## begin GIVEN DATA

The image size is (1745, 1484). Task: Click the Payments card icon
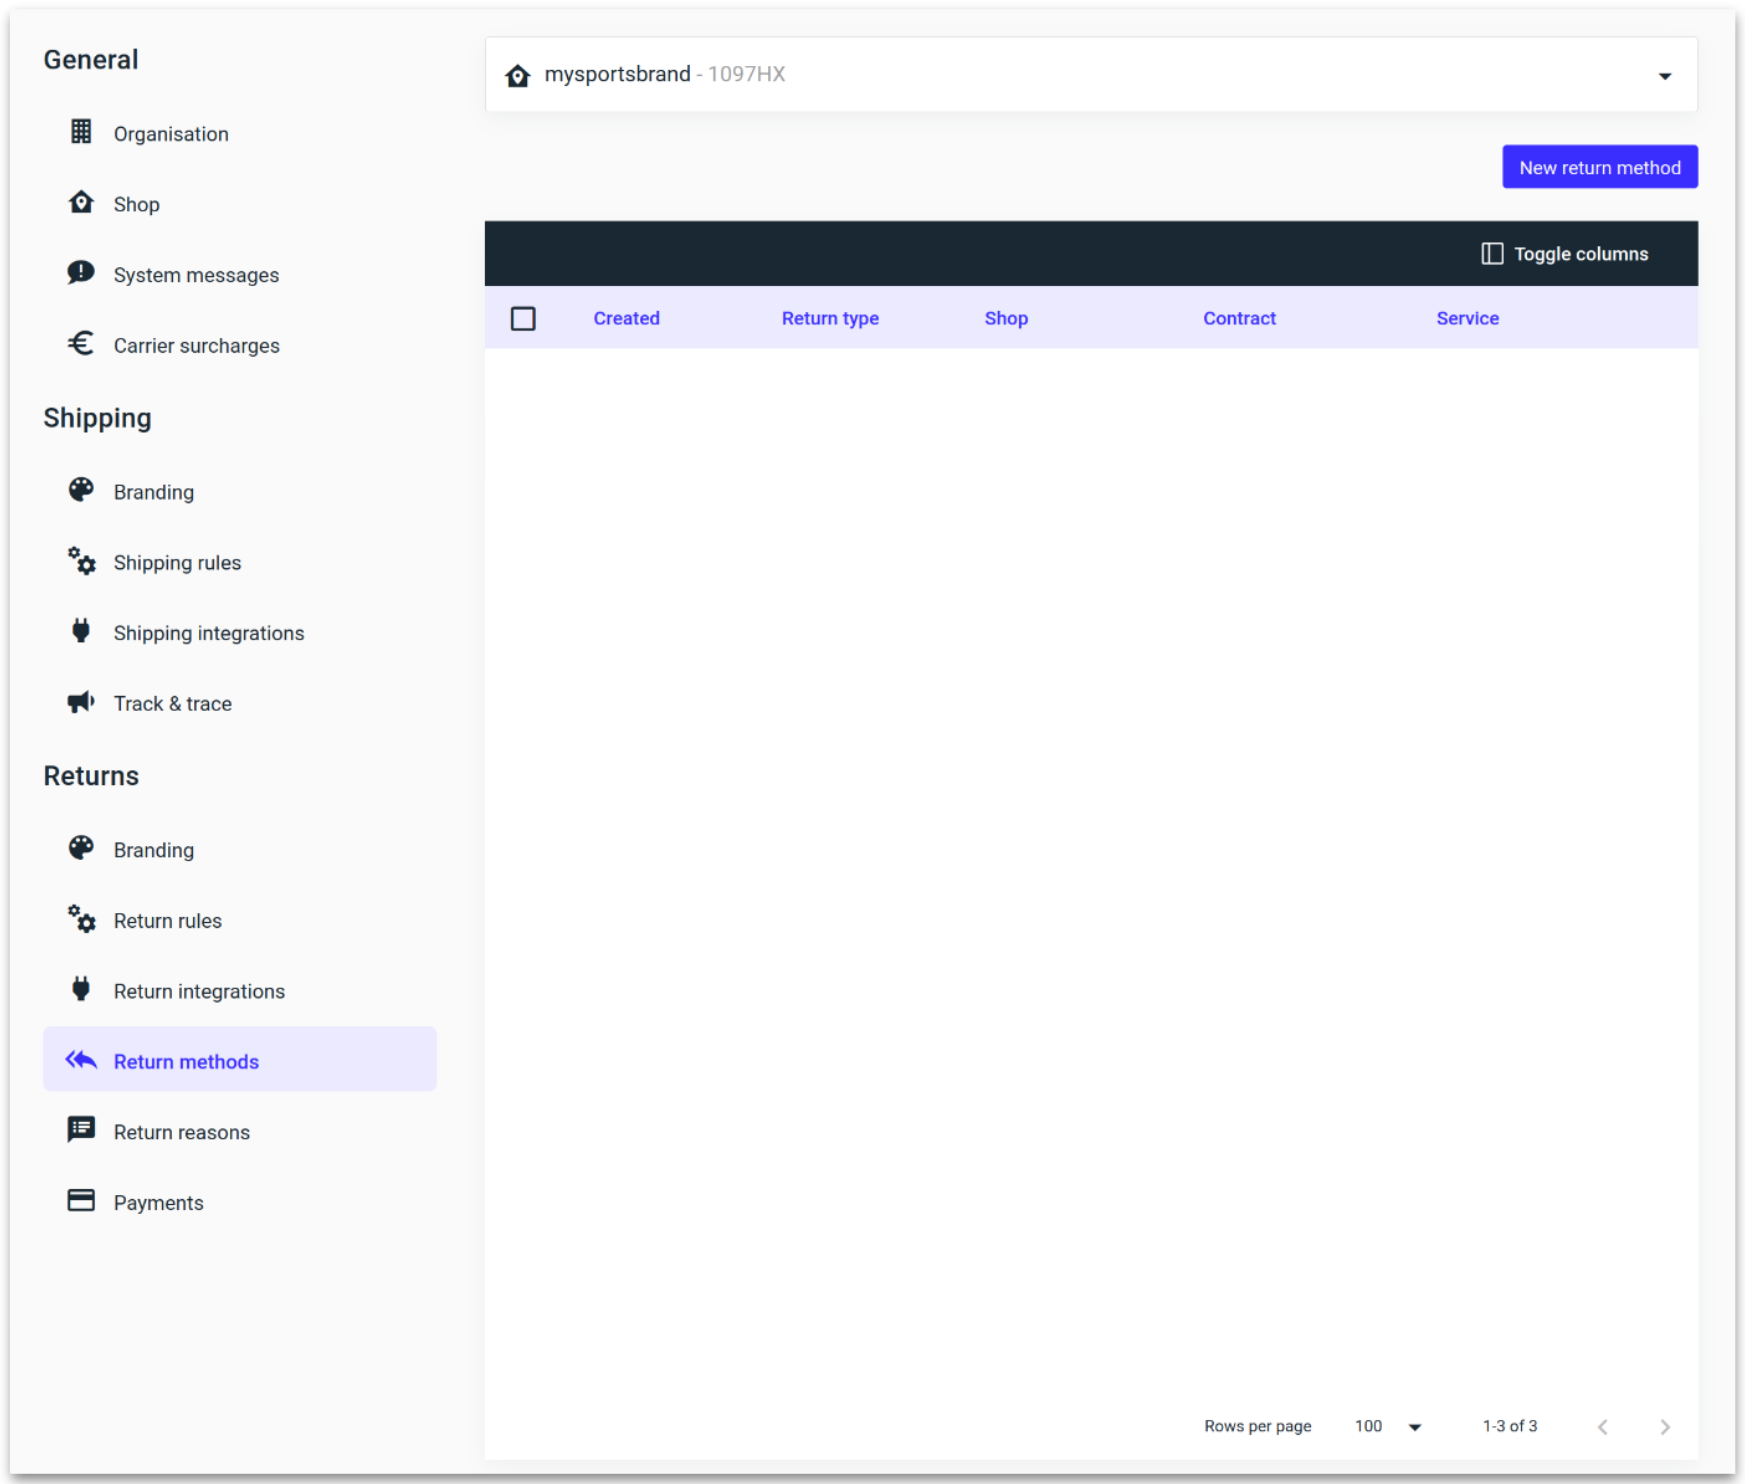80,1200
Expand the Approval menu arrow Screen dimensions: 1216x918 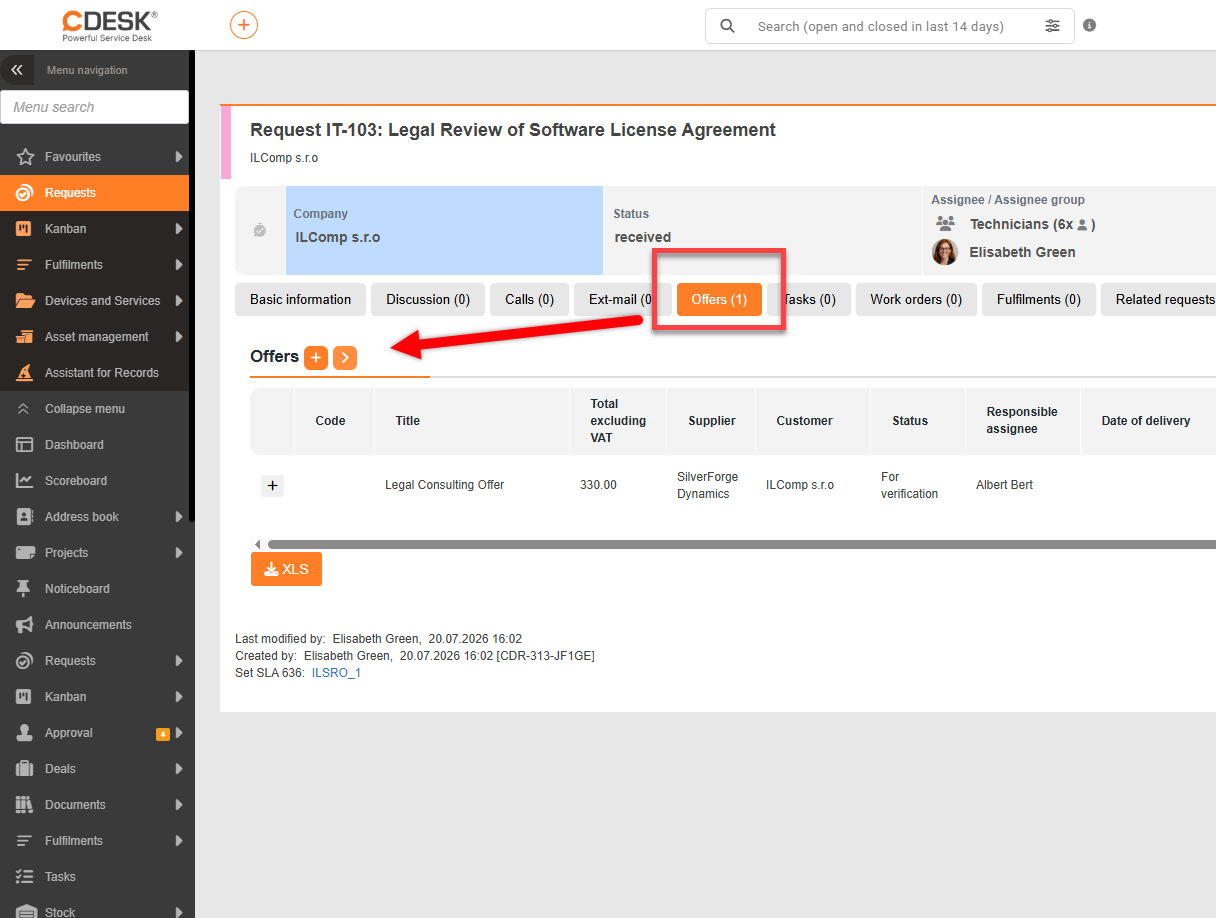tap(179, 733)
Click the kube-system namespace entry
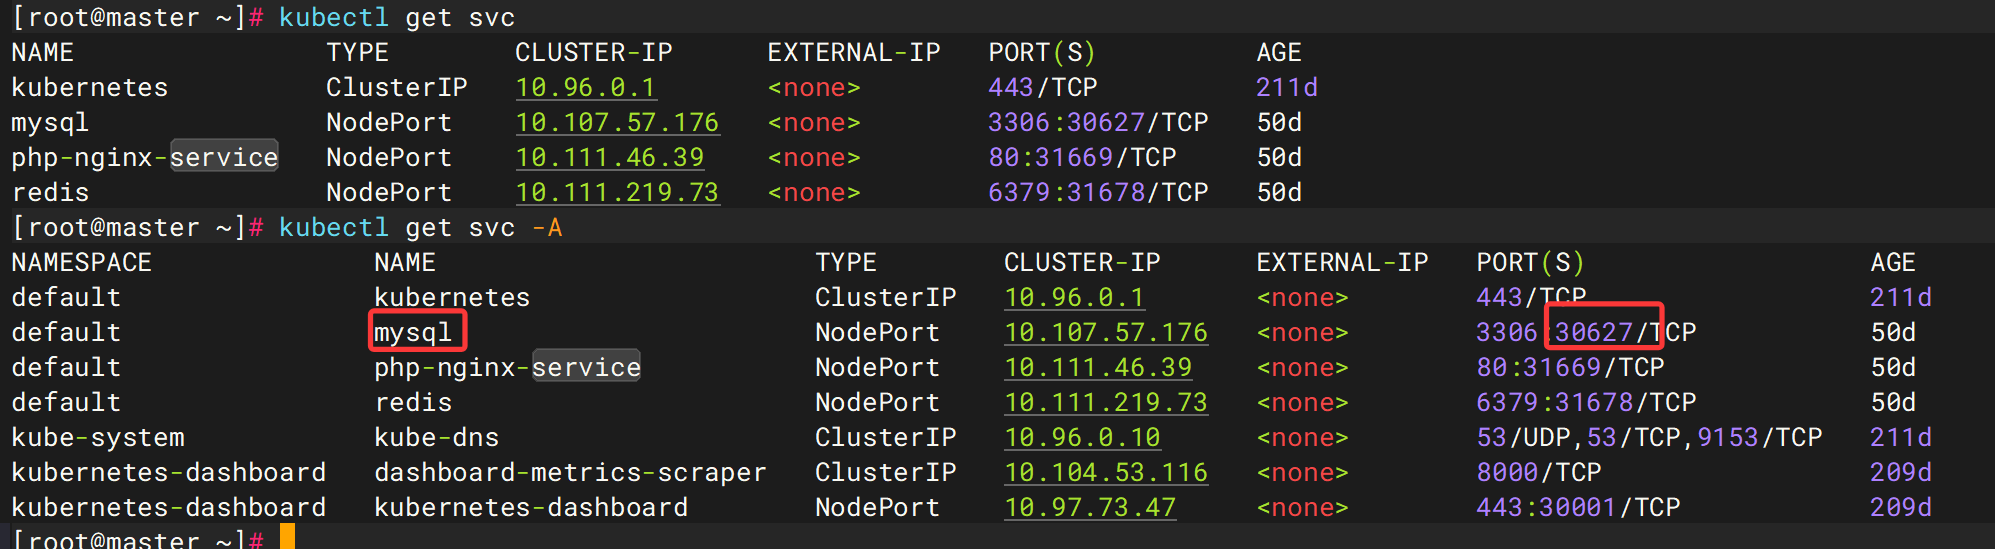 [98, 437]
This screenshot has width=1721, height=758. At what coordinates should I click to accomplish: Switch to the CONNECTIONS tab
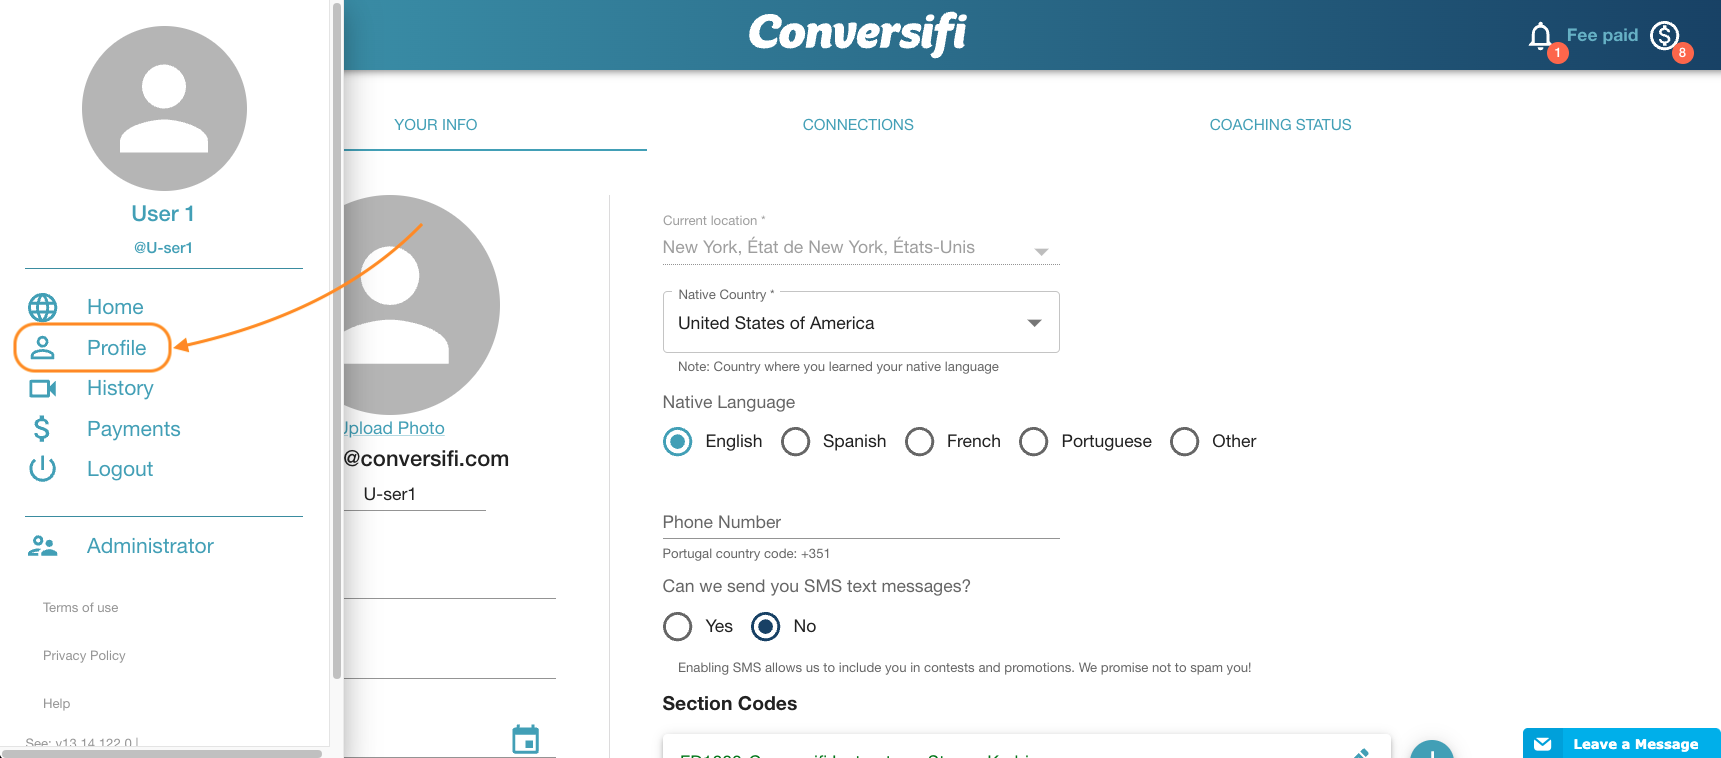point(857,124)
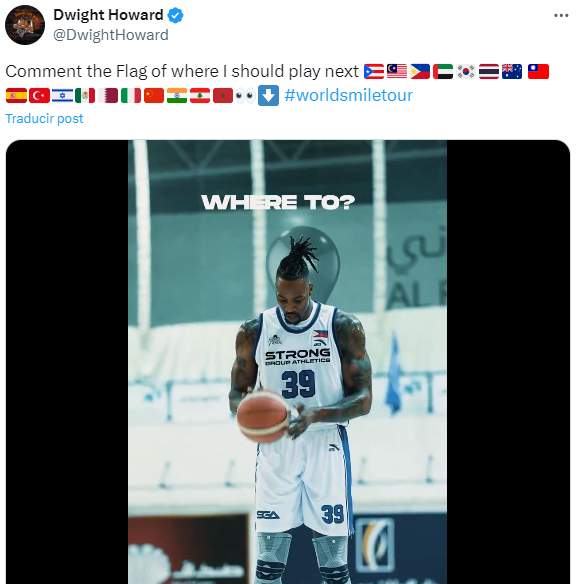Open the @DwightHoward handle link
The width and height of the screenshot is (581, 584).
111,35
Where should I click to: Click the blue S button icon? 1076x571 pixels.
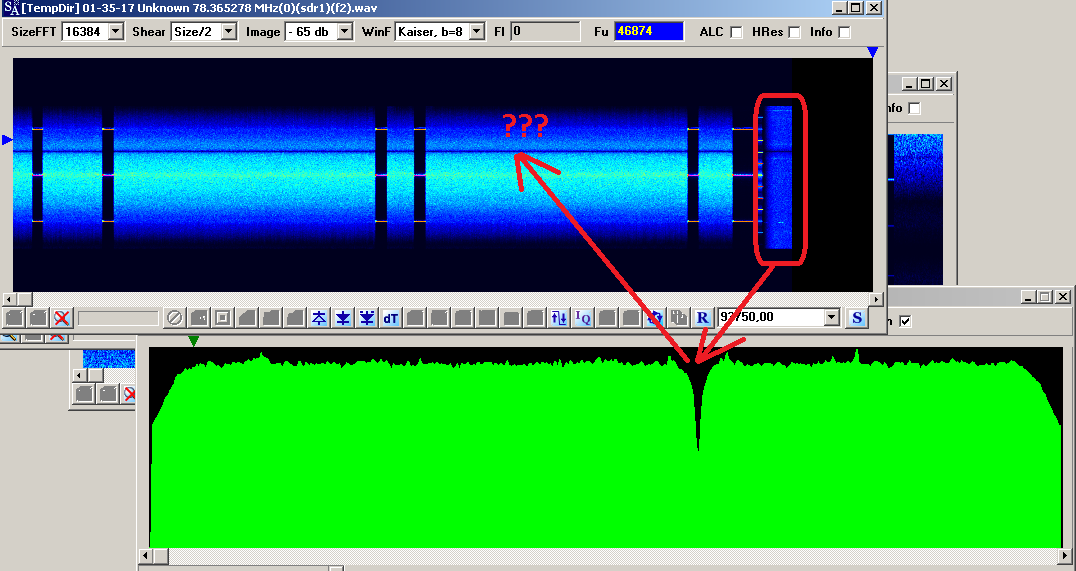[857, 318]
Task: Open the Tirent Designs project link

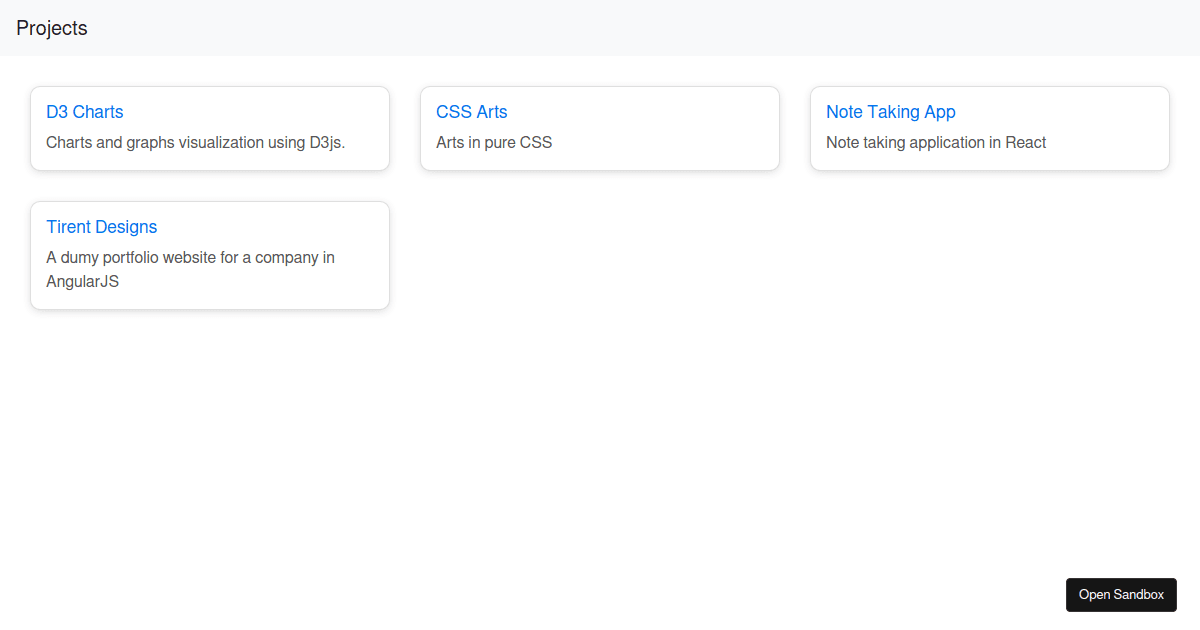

## end GIVEN DATA

Copy the records word for word, starting at the line that contains "Click the kube-system namespace entry" and continuing through the end of the records. Leave the pictures out of your copy.

Click the kube-system namespace entry
 [98, 437]
This screenshot has width=1721, height=758. At what coordinates should I click to accomplish: Switch to the CONNECTIONS tab
point(857,124)
Open the @DwightHoward handle link
The width and height of the screenshot is (581, 584).
111,35
Where should I click to: Click the blue S button icon? 1076x571 pixels.
[857, 318]
Task: Open the Tirent Designs project link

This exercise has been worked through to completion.